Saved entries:
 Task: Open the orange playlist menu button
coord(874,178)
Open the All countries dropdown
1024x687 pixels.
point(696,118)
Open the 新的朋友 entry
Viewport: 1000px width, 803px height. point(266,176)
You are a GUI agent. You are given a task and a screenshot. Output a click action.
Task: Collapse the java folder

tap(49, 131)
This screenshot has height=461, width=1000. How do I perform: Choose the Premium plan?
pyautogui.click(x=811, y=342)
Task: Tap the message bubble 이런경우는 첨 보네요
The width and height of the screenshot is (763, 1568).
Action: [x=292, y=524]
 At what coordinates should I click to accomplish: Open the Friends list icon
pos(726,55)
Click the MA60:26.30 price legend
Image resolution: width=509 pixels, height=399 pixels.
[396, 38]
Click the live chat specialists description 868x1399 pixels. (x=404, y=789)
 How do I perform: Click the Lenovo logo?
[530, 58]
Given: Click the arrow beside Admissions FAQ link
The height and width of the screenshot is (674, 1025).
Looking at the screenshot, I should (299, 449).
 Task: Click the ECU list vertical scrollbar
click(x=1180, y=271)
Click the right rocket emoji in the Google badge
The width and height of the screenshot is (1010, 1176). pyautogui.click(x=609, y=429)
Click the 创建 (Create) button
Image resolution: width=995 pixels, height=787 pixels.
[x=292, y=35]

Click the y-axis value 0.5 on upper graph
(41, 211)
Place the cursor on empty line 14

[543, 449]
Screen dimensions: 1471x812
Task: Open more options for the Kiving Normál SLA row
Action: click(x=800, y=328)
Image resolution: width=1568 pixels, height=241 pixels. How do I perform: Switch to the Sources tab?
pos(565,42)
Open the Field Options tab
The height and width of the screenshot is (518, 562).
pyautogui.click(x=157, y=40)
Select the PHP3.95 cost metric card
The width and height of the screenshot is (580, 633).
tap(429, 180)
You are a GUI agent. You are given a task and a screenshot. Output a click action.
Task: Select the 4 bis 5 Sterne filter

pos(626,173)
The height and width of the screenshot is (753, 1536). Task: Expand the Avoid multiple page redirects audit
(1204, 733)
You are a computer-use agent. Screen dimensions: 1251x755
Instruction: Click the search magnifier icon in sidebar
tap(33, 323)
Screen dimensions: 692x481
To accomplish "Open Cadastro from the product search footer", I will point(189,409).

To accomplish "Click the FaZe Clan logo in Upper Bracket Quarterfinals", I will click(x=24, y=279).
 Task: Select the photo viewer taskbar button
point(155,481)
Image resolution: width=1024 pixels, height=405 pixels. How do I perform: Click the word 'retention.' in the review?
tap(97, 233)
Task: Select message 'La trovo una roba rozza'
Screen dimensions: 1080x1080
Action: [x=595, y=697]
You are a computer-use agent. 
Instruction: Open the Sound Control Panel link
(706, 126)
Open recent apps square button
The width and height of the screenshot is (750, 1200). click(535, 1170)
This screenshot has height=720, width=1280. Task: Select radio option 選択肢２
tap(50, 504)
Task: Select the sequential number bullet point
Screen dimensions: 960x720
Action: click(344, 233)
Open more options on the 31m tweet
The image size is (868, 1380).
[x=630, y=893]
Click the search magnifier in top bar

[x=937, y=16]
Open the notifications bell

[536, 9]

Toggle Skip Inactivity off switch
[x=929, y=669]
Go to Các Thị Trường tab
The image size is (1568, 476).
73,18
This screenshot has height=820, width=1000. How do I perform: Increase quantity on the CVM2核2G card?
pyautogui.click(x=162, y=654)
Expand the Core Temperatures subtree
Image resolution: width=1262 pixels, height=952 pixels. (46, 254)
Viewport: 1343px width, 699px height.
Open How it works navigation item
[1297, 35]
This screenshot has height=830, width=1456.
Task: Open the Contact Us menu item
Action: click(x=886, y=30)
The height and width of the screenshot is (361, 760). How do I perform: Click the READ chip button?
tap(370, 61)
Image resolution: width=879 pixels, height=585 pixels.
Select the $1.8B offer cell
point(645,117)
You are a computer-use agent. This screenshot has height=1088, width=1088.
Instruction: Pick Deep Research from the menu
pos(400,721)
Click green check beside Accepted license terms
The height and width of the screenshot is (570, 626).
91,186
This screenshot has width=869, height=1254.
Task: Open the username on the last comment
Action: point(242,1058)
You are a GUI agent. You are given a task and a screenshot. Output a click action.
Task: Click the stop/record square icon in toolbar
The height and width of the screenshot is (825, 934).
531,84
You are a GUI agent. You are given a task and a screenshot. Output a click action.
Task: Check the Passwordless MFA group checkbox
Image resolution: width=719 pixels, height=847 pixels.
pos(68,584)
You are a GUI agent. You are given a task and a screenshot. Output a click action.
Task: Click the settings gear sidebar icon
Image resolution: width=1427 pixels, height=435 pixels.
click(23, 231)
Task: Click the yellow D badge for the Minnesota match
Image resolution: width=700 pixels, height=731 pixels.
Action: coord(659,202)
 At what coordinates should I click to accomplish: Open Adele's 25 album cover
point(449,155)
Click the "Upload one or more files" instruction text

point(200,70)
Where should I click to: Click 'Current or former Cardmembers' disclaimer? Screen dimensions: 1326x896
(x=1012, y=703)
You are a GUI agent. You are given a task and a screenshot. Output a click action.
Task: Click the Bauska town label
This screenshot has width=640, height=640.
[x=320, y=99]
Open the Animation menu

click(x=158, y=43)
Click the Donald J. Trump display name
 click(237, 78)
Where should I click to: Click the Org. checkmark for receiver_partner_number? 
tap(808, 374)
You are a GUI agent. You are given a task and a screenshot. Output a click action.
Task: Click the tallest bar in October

- _Goal of the exercise_: Copy every line of the records word for word.

- _Exercise output_:
 Task: Open the orange playlist menu button
coord(874,178)
Open the All countries dropdown
1024x687 pixels.
point(696,118)
Open the 新的朋友 entry
Viewport: 1000px width, 803px height. point(266,176)
You are a GUI agent. You are given a task and a screenshot. Output a click action.
Task: Collapse the java folder

tap(49, 131)
This screenshot has height=461, width=1000. How do I perform: Choose the Premium plan?
pyautogui.click(x=811, y=342)
Task: Tap the message bubble 이런경우는 첨 보네요
The width and height of the screenshot is (763, 1568).
Action: [x=292, y=524]
 At what coordinates should I click to accomplish: Open the Friends list icon
pos(726,55)
Click the MA60:26.30 price legend
Image resolution: width=509 pixels, height=399 pixels.
[396, 38]
Click the live chat specialists description 868x1399 pixels. (x=404, y=789)
 How do I perform: Click the Lenovo logo?
[530, 58]
Given: Click the arrow beside Admissions FAQ link
The height and width of the screenshot is (674, 1025).
Looking at the screenshot, I should (299, 449).
 Task: Click the ECU list vertical scrollbar
click(x=1180, y=271)
Click the right rocket emoji in the Google badge
The width and height of the screenshot is (1010, 1176). pyautogui.click(x=609, y=429)
Click the 创建 (Create) button
Image resolution: width=995 pixels, height=787 pixels.
[x=292, y=35]

Click the y-axis value 0.5 on upper graph
(41, 211)
Place the cursor on empty line 14

[543, 449]
Screen dimensions: 1471x812
Task: Open more options for the Kiving Normál SLA row
Action: click(x=800, y=328)
Image resolution: width=1568 pixels, height=241 pixels. How do I perform: Switch to the Sources tab?
pos(565,42)
Open the Field Options tab
The height and width of the screenshot is (518, 562).
pyautogui.click(x=157, y=40)
Select the PHP3.95 cost metric card
The width and height of the screenshot is (580, 633).
tap(429, 180)
You are a GUI agent. You are given a task and a screenshot. Output a click action.
Task: Select the 4 bis 5 Sterne filter

pos(626,173)
The height and width of the screenshot is (753, 1536). Task: Expand the Avoid multiple page redirects audit
(1204, 733)
You are a computer-use agent. Screen dimensions: 1251x755
Instruction: Click the search magnifier icon in sidebar
tap(33, 323)
Screen dimensions: 692x481
To accomplish "Open Cadastro from the product search footer", I will point(189,409).

To accomplish "Click the FaZe Clan logo in Upper Bracket Quarterfinals", I will click(x=24, y=279).
 Task: Select the photo viewer taskbar button
point(155,481)
Image resolution: width=1024 pixels, height=405 pixels. How do I perform: Click the word 'retention.' in the review?
tap(97, 233)
Task: Select message 'La trovo una roba rozza'
Screen dimensions: 1080x1080
Action: [x=595, y=697]
You are a computer-use agent. 
Instruction: Open the Sound Control Panel link
(706, 126)
Open recent apps square button
The width and height of the screenshot is (750, 1200). click(535, 1170)
This screenshot has height=720, width=1280. Task: Select radio option 選択肢２
tap(50, 504)
Task: Select the sequential number bullet point
Screen dimensions: 960x720
Action: click(344, 233)
Open more options on the 31m tweet
The image size is (868, 1380).
[x=630, y=893]
Click the search magnifier in top bar

[x=937, y=16]
Open the notifications bell

[536, 9]

Toggle Skip Inactivity off switch
[x=929, y=669]
Go to Các Thị Trường tab
The image size is (1568, 476).
73,18
This screenshot has height=820, width=1000. How do I perform: Increase quantity on the CVM2核2G card?
pyautogui.click(x=162, y=654)
Expand the Core Temperatures subtree
Image resolution: width=1262 pixels, height=952 pixels. (46, 254)
Viewport: 1343px width, 699px height.
Open How it works navigation item
[1297, 35]
This screenshot has height=830, width=1456.
Task: Open the Contact Us menu item
Action: click(x=886, y=30)
The height and width of the screenshot is (361, 760). How do I perform: Click the READ chip button?
tap(370, 61)
Image resolution: width=879 pixels, height=585 pixels.
Select the $1.8B offer cell
point(645,117)
You are a computer-use agent. This screenshot has height=1088, width=1088.
Instruction: Pick Deep Research from the menu
pos(400,721)
Click green check beside Accepted license terms
The height and width of the screenshot is (570, 626).
91,186
This screenshot has width=869, height=1254.
Task: Open the username on the last comment
Action: point(242,1058)
You are a GUI agent. You are given a task and a screenshot. Output a click action.
Task: Click the stop/record square icon in toolbar
The height and width of the screenshot is (825, 934).
531,84
You are a GUI agent. You are given a task and a screenshot. Output a click action.
Task: Check the Passwordless MFA group checkbox
Image resolution: width=719 pixels, height=847 pixels.
pos(68,584)
You are a GUI agent. You are given a task and a screenshot. Output a click action.
Task: Click the settings gear sidebar icon
Image resolution: width=1427 pixels, height=435 pixels.
click(23, 231)
Task: Click the yellow D badge for the Minnesota match
Image resolution: width=700 pixels, height=731 pixels.
Action: coord(659,202)
 At what coordinates should I click to accomplish: Open Adele's 25 album cover
point(449,155)
Click the "Upload one or more files" instruction text

point(200,70)
Where should I click to: Click 'Current or former Cardmembers' disclaimer? Screen dimensions: 1326x896
(x=1012, y=703)
You are a GUI agent. You are given a task and a screenshot. Output a click action.
Task: Click the Bauska town label
This screenshot has width=640, height=640.
[x=320, y=99]
Open the Animation menu

click(x=158, y=43)
Click the Donald J. Trump display name
 click(237, 78)
Where should I click to: Click the Org. checkmark for receiver_partner_number? 
tap(808, 374)
You are a GUI agent. You are given a task and a screenshot. Output a click action.
Task: Click the tallest bar in October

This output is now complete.